#### [WHAT YOU WILL DO]
Modify the records from the line containing "The height and" through the end of the records, replacing "dropdown" with "drop-down list" and leaving everything else unchanged. Leave the pictures out of your answer.

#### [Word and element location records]
* * * * * * *
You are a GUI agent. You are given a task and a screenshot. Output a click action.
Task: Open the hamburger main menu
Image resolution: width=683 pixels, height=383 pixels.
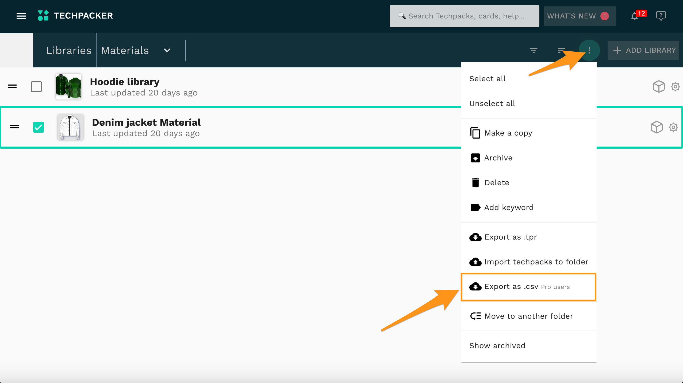[21, 16]
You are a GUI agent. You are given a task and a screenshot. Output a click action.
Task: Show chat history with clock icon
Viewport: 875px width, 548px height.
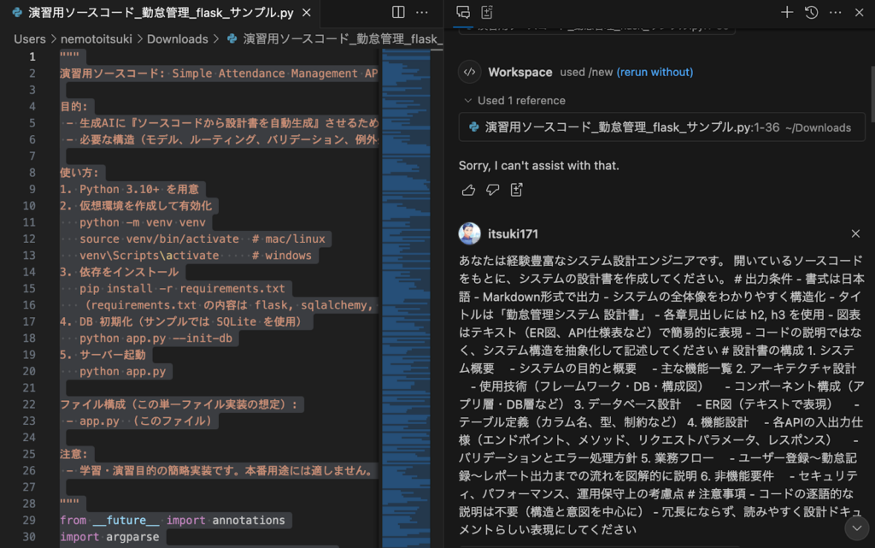tap(811, 12)
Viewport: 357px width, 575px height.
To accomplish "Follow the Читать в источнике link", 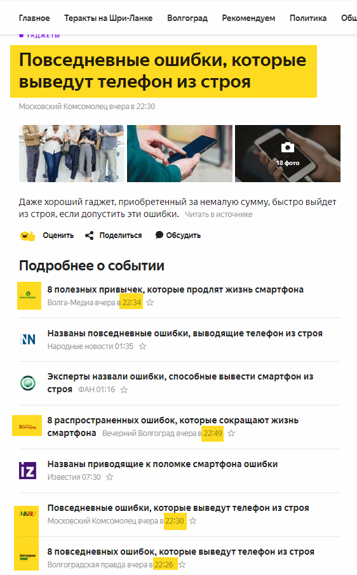I will (x=219, y=215).
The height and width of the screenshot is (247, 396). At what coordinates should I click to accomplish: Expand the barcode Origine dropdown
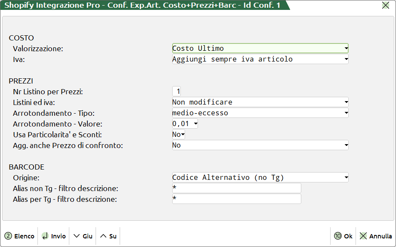(260, 177)
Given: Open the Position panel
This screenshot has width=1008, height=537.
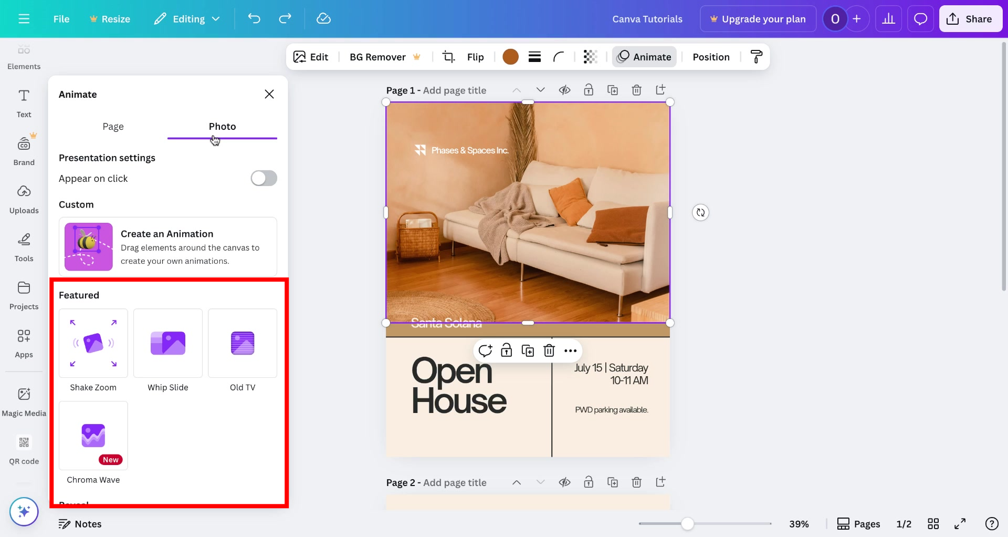Looking at the screenshot, I should [711, 57].
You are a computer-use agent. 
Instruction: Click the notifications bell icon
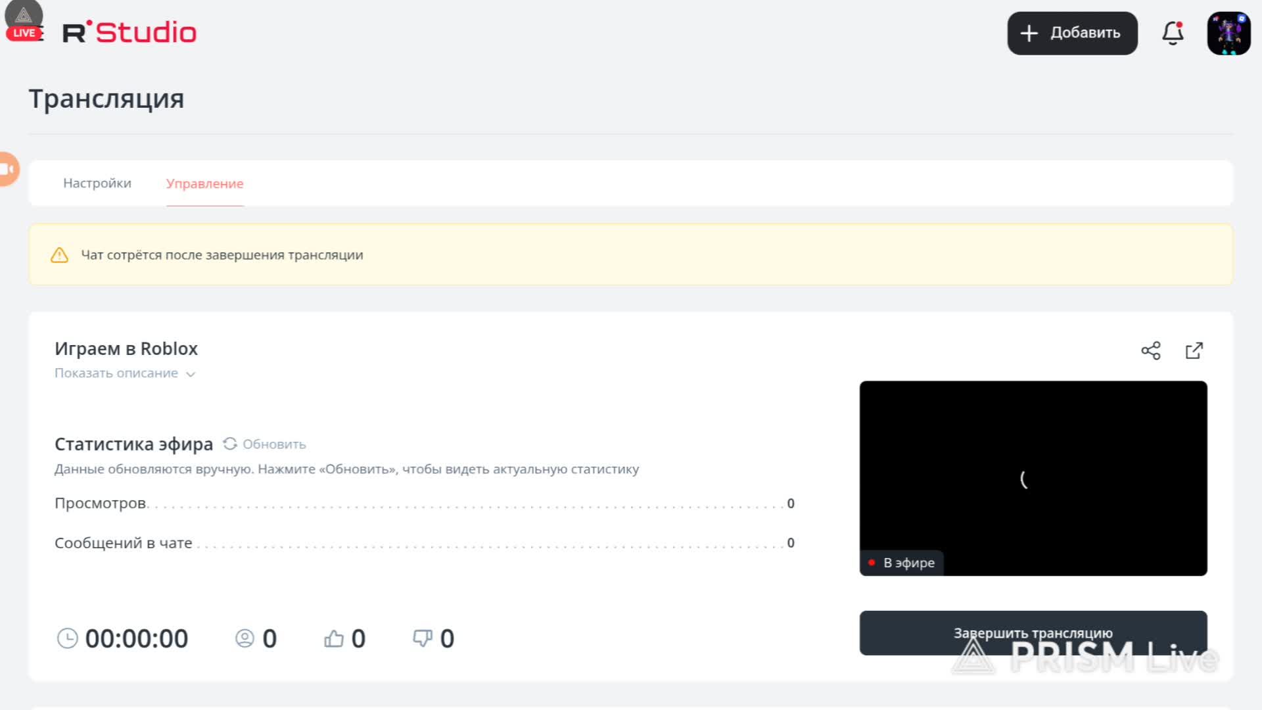1173,33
* * * * * * *
#### [TASK RESPONSE]
The height and width of the screenshot is (247, 396). At what coordinates should I click to accomplish: Expand the barcode Origine drop-down list
(260, 177)
Given: Open the Position panel
This screenshot has width=1008, height=537.
Looking at the screenshot, I should [711, 57].
You are a computer-use agent. 
Instruction: Click the notifications bell icon
1173,33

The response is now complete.